- **Stored data**:
------------
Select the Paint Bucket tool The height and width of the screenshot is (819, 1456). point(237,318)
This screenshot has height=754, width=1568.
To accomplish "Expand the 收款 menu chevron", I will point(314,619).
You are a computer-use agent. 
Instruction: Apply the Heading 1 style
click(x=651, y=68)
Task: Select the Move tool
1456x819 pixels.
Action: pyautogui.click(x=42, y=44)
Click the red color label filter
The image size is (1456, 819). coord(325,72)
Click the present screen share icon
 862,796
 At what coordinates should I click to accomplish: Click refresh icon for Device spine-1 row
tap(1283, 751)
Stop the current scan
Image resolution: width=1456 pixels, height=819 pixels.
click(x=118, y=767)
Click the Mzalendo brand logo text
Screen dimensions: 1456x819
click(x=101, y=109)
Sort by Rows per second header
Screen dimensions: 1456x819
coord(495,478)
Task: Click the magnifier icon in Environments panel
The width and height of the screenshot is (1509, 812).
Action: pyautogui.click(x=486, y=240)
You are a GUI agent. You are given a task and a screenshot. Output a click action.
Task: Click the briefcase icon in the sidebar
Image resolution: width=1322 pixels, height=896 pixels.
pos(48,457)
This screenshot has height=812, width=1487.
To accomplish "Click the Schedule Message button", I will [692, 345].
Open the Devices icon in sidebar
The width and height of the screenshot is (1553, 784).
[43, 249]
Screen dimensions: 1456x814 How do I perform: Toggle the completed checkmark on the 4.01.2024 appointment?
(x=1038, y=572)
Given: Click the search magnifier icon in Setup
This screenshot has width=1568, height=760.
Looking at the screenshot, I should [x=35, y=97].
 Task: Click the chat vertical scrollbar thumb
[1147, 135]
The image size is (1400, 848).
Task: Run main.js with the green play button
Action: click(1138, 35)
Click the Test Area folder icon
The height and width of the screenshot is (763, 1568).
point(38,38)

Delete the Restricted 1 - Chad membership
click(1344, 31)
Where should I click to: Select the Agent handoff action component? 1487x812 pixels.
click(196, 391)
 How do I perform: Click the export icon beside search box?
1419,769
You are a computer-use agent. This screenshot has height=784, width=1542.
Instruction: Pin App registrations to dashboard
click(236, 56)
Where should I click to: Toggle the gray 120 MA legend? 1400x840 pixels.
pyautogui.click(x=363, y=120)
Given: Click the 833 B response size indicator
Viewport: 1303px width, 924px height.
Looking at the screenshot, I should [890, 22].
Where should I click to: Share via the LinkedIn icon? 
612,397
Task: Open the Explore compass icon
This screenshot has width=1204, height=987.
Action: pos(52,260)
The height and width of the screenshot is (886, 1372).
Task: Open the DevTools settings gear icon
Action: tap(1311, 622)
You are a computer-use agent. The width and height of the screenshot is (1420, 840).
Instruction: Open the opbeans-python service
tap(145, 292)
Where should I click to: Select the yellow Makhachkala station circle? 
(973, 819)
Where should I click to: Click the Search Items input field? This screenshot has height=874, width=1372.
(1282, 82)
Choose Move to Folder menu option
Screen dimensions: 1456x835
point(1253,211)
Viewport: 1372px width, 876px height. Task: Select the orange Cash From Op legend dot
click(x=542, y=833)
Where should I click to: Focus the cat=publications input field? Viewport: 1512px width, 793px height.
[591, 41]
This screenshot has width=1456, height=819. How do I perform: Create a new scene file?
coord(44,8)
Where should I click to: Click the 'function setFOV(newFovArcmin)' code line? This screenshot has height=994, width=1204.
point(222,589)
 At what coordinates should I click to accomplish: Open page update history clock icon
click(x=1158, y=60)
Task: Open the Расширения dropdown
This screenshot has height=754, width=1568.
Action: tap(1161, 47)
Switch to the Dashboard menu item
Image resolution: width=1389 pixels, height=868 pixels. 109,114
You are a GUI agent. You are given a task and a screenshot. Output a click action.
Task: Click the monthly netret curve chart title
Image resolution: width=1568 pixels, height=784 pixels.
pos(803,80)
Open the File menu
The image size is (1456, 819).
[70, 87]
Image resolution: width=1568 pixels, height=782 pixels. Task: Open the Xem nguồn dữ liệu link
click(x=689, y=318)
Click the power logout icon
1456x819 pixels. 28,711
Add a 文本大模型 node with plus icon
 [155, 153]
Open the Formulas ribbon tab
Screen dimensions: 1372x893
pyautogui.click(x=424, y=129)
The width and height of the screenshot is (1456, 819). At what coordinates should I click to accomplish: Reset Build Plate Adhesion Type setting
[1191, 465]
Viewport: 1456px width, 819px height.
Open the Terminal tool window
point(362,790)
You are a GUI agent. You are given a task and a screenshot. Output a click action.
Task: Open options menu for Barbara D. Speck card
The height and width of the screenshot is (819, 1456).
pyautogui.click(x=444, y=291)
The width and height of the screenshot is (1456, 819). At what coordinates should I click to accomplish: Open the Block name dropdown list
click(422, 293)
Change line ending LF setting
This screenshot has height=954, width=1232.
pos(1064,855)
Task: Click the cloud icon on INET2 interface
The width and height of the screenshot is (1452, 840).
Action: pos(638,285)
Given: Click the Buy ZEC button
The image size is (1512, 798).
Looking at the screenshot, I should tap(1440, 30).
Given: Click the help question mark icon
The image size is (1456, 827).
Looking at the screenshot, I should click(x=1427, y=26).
------------
The response should be a verbatim transcription of the data.

Select the Paint Bucket tool The height and width of the screenshot is (819, 1456). point(237,318)
This screenshot has height=754, width=1568.
To accomplish "Expand the 收款 menu chevron", I will point(314,619).
You are a computer-use agent. 
Instruction: Apply the Heading 1 style
click(x=651, y=68)
Task: Select the Move tool
1456x819 pixels.
Action: pyautogui.click(x=42, y=44)
Click the red color label filter
The image size is (1456, 819). coord(325,72)
Click the present screen share icon
 862,796
 At what coordinates should I click to accomplish: Click refresh icon for Device spine-1 row
tap(1283, 751)
Stop the current scan
Image resolution: width=1456 pixels, height=819 pixels.
click(x=118, y=767)
Click the Mzalendo brand logo text
Screen dimensions: 1456x819
click(x=101, y=109)
Sort by Rows per second header
Screen dimensions: 1456x819
coord(495,478)
Task: Click the magnifier icon in Environments panel
The width and height of the screenshot is (1509, 812).
Action: pyautogui.click(x=486, y=240)
You are a GUI agent. You are given a task and a screenshot. Output a click action.
Task: Click the briefcase icon in the sidebar
Image resolution: width=1322 pixels, height=896 pixels.
pos(48,457)
This screenshot has height=812, width=1487.
To accomplish "Click the Schedule Message button", I will [692, 345].
Open the Devices icon in sidebar
The width and height of the screenshot is (1553, 784).
[43, 249]
Screen dimensions: 1456x814 How do I perform: Toggle the completed checkmark on the 4.01.2024 appointment?
(x=1038, y=572)
Given: Click the search magnifier icon in Setup
This screenshot has width=1568, height=760.
Looking at the screenshot, I should [x=35, y=97].
 Task: Click the chat vertical scrollbar thumb
[1147, 135]
The image size is (1400, 848).
Task: Run main.js with the green play button
Action: click(1138, 35)
Click the Test Area folder icon
The height and width of the screenshot is (763, 1568).
point(38,38)

Delete the Restricted 1 - Chad membership
click(1344, 31)
Where should I click to: Select the Agent handoff action component? 1487x812 pixels.
click(196, 391)
 How do I perform: Click the export icon beside search box?
1419,769
You are a computer-use agent. This screenshot has height=784, width=1542.
Instruction: Pin App registrations to dashboard
click(236, 56)
Where should I click to: Toggle the gray 120 MA legend? 1400x840 pixels.
pyautogui.click(x=363, y=120)
Given: Click the 833 B response size indicator
Viewport: 1303px width, 924px height.
Looking at the screenshot, I should [890, 22].
Where should I click to: Share via the LinkedIn icon? 
612,397
Task: Open the Explore compass icon
This screenshot has width=1204, height=987.
Action: pos(52,260)
The height and width of the screenshot is (886, 1372).
Task: Open the DevTools settings gear icon
Action: tap(1311, 622)
You are a computer-use agent. The width and height of the screenshot is (1420, 840).
Instruction: Open the opbeans-python service
tap(145, 292)
Where should I click to: Select the yellow Makhachkala station circle? 
(973, 819)
Where should I click to: Click the Search Items input field? This screenshot has height=874, width=1372.
(1282, 82)
Choose Move to Folder menu option
Screen dimensions: 1456x835
point(1253,211)
Viewport: 1372px width, 876px height. Task: Select the orange Cash From Op legend dot
click(x=542, y=833)
Where should I click to: Focus the cat=publications input field? Viewport: 1512px width, 793px height.
[591, 41]
This screenshot has width=1456, height=819. How do I perform: Create a new scene file?
coord(44,8)
Where should I click to: Click the 'function setFOV(newFovArcmin)' code line? This screenshot has height=994, width=1204.
point(222,589)
 At what coordinates should I click to accomplish: Open page update history clock icon
click(x=1158, y=60)
Task: Open the Расширения dropdown
This screenshot has height=754, width=1568.
Action: tap(1161, 47)
Switch to the Dashboard menu item
Image resolution: width=1389 pixels, height=868 pixels. 109,114
You are a GUI agent. You are given a task and a screenshot. Output a click action.
Task: Click the monthly netret curve chart title
Image resolution: width=1568 pixels, height=784 pixels.
pos(803,80)
Open the File menu
The image size is (1456, 819).
[70, 87]
Image resolution: width=1568 pixels, height=782 pixels. Task: Open the Xem nguồn dữ liệu link
click(x=689, y=318)
Click the power logout icon
1456x819 pixels. 28,711
Add a 文本大模型 node with plus icon
 [155, 153]
Open the Formulas ribbon tab
Screen dimensions: 1372x893
pyautogui.click(x=424, y=129)
The width and height of the screenshot is (1456, 819). At what coordinates should I click to accomplish: Reset Build Plate Adhesion Type setting
[1191, 465]
Viewport: 1456px width, 819px height.
Open the Terminal tool window
point(362,790)
You are a GUI agent. You are given a task and a screenshot. Output a click action.
Task: Open options menu for Barbara D. Speck card
The height and width of the screenshot is (819, 1456).
pyautogui.click(x=444, y=291)
The width and height of the screenshot is (1456, 819). At what coordinates should I click to accomplish: Open the Block name dropdown list
click(422, 293)
Change line ending LF setting
This screenshot has height=954, width=1232.
pos(1064,855)
Task: Click the cloud icon on INET2 interface
The width and height of the screenshot is (1452, 840).
Action: pos(638,285)
Given: Click the Buy ZEC button
The image size is (1512, 798).
Looking at the screenshot, I should tap(1440, 30).
Given: Click the help question mark icon
The image size is (1456, 827).
Looking at the screenshot, I should click(x=1427, y=26).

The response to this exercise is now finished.